Extracted records:
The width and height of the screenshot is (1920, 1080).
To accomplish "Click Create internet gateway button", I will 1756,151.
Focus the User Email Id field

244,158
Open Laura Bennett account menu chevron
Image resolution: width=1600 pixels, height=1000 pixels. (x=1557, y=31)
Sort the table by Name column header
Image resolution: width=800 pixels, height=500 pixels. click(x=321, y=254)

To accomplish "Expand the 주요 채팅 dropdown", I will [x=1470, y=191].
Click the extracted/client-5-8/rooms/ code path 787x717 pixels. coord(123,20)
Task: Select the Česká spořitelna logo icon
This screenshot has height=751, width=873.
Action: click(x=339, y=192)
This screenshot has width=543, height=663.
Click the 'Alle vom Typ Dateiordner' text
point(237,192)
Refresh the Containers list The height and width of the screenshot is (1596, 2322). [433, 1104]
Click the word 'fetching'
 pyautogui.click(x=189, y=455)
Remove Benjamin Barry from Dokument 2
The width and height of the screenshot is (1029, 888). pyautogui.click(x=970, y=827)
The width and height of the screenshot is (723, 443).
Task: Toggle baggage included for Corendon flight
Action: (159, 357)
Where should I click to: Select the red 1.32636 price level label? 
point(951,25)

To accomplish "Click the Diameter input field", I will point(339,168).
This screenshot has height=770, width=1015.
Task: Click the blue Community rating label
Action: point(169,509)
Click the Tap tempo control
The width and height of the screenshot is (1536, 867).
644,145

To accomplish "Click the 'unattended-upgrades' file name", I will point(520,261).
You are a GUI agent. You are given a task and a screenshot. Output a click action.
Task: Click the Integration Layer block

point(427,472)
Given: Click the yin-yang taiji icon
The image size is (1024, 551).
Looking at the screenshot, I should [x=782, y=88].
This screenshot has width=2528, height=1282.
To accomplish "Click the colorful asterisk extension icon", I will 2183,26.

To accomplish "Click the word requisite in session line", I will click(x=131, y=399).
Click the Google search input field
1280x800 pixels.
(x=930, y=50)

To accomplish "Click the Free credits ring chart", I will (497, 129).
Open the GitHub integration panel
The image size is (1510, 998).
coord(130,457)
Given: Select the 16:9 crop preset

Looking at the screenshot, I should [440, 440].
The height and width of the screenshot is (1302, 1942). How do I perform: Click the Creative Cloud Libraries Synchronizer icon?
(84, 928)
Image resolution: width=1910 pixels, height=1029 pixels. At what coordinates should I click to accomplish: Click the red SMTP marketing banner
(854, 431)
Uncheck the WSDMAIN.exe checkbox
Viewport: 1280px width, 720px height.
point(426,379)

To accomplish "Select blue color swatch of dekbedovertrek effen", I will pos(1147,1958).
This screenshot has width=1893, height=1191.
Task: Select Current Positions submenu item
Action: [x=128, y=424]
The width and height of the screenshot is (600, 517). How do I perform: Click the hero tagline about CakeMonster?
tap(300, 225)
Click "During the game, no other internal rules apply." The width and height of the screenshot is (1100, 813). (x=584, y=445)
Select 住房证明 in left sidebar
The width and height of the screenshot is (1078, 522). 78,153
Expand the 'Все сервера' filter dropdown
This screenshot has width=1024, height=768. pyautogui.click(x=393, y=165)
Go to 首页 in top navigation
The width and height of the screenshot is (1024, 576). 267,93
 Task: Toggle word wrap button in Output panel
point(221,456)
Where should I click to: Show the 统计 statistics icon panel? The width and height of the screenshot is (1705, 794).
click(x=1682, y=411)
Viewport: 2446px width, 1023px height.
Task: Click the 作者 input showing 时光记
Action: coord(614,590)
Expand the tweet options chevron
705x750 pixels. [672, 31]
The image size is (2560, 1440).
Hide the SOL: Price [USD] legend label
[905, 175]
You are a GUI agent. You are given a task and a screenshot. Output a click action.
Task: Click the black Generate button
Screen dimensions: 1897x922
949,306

What you need to do:
Starting at the line that contains "This screenshot has width=2528, height=1282." and ending after the line that contains "The width and height of the screenshot is (1078, 522).", write those lines of material out again word for word.

The answer:
This screenshot has width=2528, height=1282.
To accomplish "Click the colorful asterisk extension icon", I will 2183,26.

To accomplish "Click the word requisite in session line", I will click(x=131, y=399).
Click the Google search input field
1280x800 pixels.
(x=930, y=50)

To accomplish "Click the Free credits ring chart", I will (497, 129).
Open the GitHub integration panel
The image size is (1510, 998).
coord(130,457)
Given: Select the 16:9 crop preset

Looking at the screenshot, I should [440, 440].
The height and width of the screenshot is (1302, 1942). How do I perform: Click the Creative Cloud Libraries Synchronizer icon?
(84, 928)
Image resolution: width=1910 pixels, height=1029 pixels. At what coordinates should I click to accomplish: Click the red SMTP marketing banner
(854, 431)
Uncheck the WSDMAIN.exe checkbox
Viewport: 1280px width, 720px height.
point(426,379)

To accomplish "Select blue color swatch of dekbedovertrek effen", I will pos(1147,1958).
This screenshot has width=1893, height=1191.
Task: Select Current Positions submenu item
Action: [x=128, y=424]
The width and height of the screenshot is (600, 517). How do I perform: Click the hero tagline about CakeMonster?
tap(300, 225)
Click "During the game, no other internal rules apply." The width and height of the screenshot is (1100, 813). (x=584, y=445)
Select 住房证明 in left sidebar
The width and height of the screenshot is (1078, 522). 78,153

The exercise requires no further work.